● EXERCISE REQUIREMENTS: Print the complete set of entries exactly.

Start of RECORD EXCERPTS

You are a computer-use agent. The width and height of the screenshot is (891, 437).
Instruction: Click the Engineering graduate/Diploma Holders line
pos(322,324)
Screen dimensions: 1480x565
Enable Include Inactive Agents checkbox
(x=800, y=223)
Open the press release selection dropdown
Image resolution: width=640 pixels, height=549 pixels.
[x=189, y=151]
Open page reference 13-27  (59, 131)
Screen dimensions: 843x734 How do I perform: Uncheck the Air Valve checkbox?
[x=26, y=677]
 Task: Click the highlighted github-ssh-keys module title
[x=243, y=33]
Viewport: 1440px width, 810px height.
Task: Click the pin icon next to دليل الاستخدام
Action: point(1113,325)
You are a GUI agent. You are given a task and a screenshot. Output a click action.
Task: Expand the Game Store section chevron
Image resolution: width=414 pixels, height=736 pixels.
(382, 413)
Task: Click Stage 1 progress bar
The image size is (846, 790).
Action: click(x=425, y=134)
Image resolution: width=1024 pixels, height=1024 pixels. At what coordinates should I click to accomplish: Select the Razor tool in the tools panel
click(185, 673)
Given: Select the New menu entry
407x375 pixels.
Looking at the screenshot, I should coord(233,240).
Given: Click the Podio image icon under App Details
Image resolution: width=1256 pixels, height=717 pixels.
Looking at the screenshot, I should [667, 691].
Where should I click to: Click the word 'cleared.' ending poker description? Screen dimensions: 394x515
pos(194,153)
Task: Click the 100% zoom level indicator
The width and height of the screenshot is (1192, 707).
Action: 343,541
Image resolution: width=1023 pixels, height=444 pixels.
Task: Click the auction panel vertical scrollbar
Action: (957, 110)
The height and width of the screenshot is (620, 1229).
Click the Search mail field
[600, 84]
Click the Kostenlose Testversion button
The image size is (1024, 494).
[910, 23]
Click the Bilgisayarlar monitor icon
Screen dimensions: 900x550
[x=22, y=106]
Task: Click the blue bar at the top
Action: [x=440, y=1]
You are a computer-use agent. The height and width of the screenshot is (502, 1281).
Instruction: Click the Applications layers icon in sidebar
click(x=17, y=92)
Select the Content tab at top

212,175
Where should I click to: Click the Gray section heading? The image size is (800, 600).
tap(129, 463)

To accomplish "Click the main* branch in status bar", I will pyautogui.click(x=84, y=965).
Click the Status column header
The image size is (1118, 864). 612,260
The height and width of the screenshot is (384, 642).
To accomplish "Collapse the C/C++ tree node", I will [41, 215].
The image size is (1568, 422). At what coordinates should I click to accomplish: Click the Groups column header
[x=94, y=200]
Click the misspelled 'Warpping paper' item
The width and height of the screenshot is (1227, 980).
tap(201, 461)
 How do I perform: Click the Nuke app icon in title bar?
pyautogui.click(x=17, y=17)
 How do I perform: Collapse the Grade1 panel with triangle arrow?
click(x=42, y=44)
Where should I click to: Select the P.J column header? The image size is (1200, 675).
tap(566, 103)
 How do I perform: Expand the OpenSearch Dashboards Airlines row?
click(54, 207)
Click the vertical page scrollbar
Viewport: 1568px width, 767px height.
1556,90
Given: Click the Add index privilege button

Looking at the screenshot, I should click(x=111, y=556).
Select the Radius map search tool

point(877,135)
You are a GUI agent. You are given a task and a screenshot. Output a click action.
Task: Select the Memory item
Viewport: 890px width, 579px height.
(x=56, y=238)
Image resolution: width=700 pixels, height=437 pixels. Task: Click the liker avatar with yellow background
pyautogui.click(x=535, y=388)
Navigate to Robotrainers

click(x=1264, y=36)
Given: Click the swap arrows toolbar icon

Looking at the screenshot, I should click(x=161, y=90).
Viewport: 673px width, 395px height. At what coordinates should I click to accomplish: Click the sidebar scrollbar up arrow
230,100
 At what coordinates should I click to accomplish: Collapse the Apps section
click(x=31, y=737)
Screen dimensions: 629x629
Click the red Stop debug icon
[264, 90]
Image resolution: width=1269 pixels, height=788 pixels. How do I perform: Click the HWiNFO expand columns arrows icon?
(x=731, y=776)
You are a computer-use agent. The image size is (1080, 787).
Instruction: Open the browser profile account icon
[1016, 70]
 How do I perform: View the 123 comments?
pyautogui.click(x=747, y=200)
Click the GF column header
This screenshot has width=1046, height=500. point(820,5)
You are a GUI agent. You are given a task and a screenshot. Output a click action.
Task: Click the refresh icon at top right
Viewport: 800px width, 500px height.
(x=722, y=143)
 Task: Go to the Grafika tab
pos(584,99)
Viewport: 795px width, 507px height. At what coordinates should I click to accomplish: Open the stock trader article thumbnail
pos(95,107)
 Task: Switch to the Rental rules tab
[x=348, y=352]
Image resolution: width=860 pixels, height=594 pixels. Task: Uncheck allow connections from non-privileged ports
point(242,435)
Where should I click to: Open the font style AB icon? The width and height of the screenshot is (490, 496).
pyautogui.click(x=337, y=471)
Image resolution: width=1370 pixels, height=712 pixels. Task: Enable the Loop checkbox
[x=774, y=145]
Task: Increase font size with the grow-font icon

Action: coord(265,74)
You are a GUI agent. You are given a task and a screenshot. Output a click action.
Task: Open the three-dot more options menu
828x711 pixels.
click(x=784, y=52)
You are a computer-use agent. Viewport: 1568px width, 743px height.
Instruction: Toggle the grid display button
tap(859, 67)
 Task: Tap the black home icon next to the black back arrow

End of RECORD EXCERPTS

● WRITTEN ANSWER:
You are a computer-use agent. The width and height of the screenshot is (891, 437).
Instruction: Click the Engineering graduate/Diploma Holders line
pos(322,324)
Screen dimensions: 1480x565
Enable Include Inactive Agents checkbox
(x=800, y=223)
Open the press release selection dropdown
Image resolution: width=640 pixels, height=549 pixels.
[x=189, y=151]
Open page reference 13-27  (59, 131)
Screen dimensions: 843x734 How do I perform: Uncheck the Air Valve checkbox?
[x=26, y=677]
 Task: Click the highlighted github-ssh-keys module title
[x=243, y=33]
Viewport: 1440px width, 810px height.
Task: Click the pin icon next to دليل الاستخدام
Action: point(1113,325)
You are a GUI agent. You are given a task and a screenshot. Output a click action.
Task: Expand the Game Store section chevron
Image resolution: width=414 pixels, height=736 pixels.
(382, 413)
Task: Click Stage 1 progress bar
The image size is (846, 790).
Action: click(x=425, y=134)
Image resolution: width=1024 pixels, height=1024 pixels. At what coordinates should I click to accomplish: Select the Razor tool in the tools panel
click(185, 673)
Given: Select the New menu entry
407x375 pixels.
Looking at the screenshot, I should coord(233,240).
Given: Click the Podio image icon under App Details
Image resolution: width=1256 pixels, height=717 pixels.
Looking at the screenshot, I should [667, 691].
Where should I click to: Click the word 'cleared.' ending poker description? Screen dimensions: 394x515
pos(194,153)
Task: Click the 100% zoom level indicator
The width and height of the screenshot is (1192, 707).
Action: 343,541
Image resolution: width=1023 pixels, height=444 pixels.
Task: Click the auction panel vertical scrollbar
Action: (957, 110)
The height and width of the screenshot is (620, 1229).
Click the Search mail field
[600, 84]
Click the Kostenlose Testversion button
The image size is (1024, 494).
[910, 23]
Click the Bilgisayarlar monitor icon
Screen dimensions: 900x550
[x=22, y=106]
Task: Click the blue bar at the top
Action: [x=440, y=1]
You are a computer-use agent. The height and width of the screenshot is (502, 1281).
Instruction: Click the Applications layers icon in sidebar
click(x=17, y=92)
Select the Content tab at top

212,175
Where should I click to: Click the Gray section heading? The image size is (800, 600).
tap(129, 463)

To accomplish "Click the main* branch in status bar", I will pyautogui.click(x=84, y=965).
Click the Status column header
The image size is (1118, 864). 612,260
The height and width of the screenshot is (384, 642).
To accomplish "Collapse the C/C++ tree node", I will [41, 215].
The image size is (1568, 422). At what coordinates should I click to accomplish: Click the Groups column header
[x=94, y=200]
Click the misspelled 'Warpping paper' item
The width and height of the screenshot is (1227, 980).
tap(201, 461)
 How do I perform: Click the Nuke app icon in title bar?
pyautogui.click(x=17, y=17)
 How do I perform: Collapse the Grade1 panel with triangle arrow?
click(x=42, y=44)
Where should I click to: Select the P.J column header? The image size is (1200, 675).
tap(566, 103)
 How do I perform: Expand the OpenSearch Dashboards Airlines row?
click(54, 207)
Click the vertical page scrollbar
Viewport: 1568px width, 767px height.
1556,90
Given: Click the Add index privilege button

Looking at the screenshot, I should click(x=111, y=556).
Select the Radius map search tool

point(877,135)
You are a GUI agent. You are given a task and a screenshot. Output a click action.
Task: Select the Memory item
Viewport: 890px width, 579px height.
(x=56, y=238)
Image resolution: width=700 pixels, height=437 pixels. Task: Click the liker avatar with yellow background
pyautogui.click(x=535, y=388)
Navigate to Robotrainers

click(x=1264, y=36)
Given: Click the swap arrows toolbar icon

Looking at the screenshot, I should click(x=161, y=90).
Viewport: 673px width, 395px height. At what coordinates should I click to accomplish: Click the sidebar scrollbar up arrow
230,100
 At what coordinates should I click to accomplish: Collapse the Apps section
click(x=31, y=737)
Screen dimensions: 629x629
Click the red Stop debug icon
[264, 90]
Image resolution: width=1269 pixels, height=788 pixels. How do I perform: Click the HWiNFO expand columns arrows icon?
(x=731, y=776)
You are a computer-use agent. The image size is (1080, 787).
Instruction: Open the browser profile account icon
[1016, 70]
 How do I perform: View the 123 comments?
pyautogui.click(x=747, y=200)
Click the GF column header
This screenshot has width=1046, height=500. point(820,5)
You are a GUI agent. You are given a task and a screenshot. Output a click action.
Task: Click the refresh icon at top right
Viewport: 800px width, 500px height.
(x=722, y=143)
 Task: Go to the Grafika tab
pos(584,99)
Viewport: 795px width, 507px height. At what coordinates should I click to accomplish: Open the stock trader article thumbnail
pos(95,107)
 Task: Switch to the Rental rules tab
[x=348, y=352]
Image resolution: width=860 pixels, height=594 pixels. Task: Uncheck allow connections from non-privileged ports
point(242,435)
Where should I click to: Open the font style AB icon? The width and height of the screenshot is (490, 496).
pyautogui.click(x=337, y=471)
Image resolution: width=1370 pixels, height=712 pixels. Task: Enable the Loop checkbox
[x=774, y=145]
Task: Increase font size with the grow-font icon

Action: coord(265,74)
You are a GUI agent. You are given a task and a screenshot. Output a click action.
Task: Open the three-dot more options menu
828x711 pixels.
click(x=784, y=52)
You are a computer-use agent. Viewport: 1568px width, 743px height.
Instruction: Toggle the grid display button
tap(859, 67)
 Task: Tap the black home icon next to the black back arrow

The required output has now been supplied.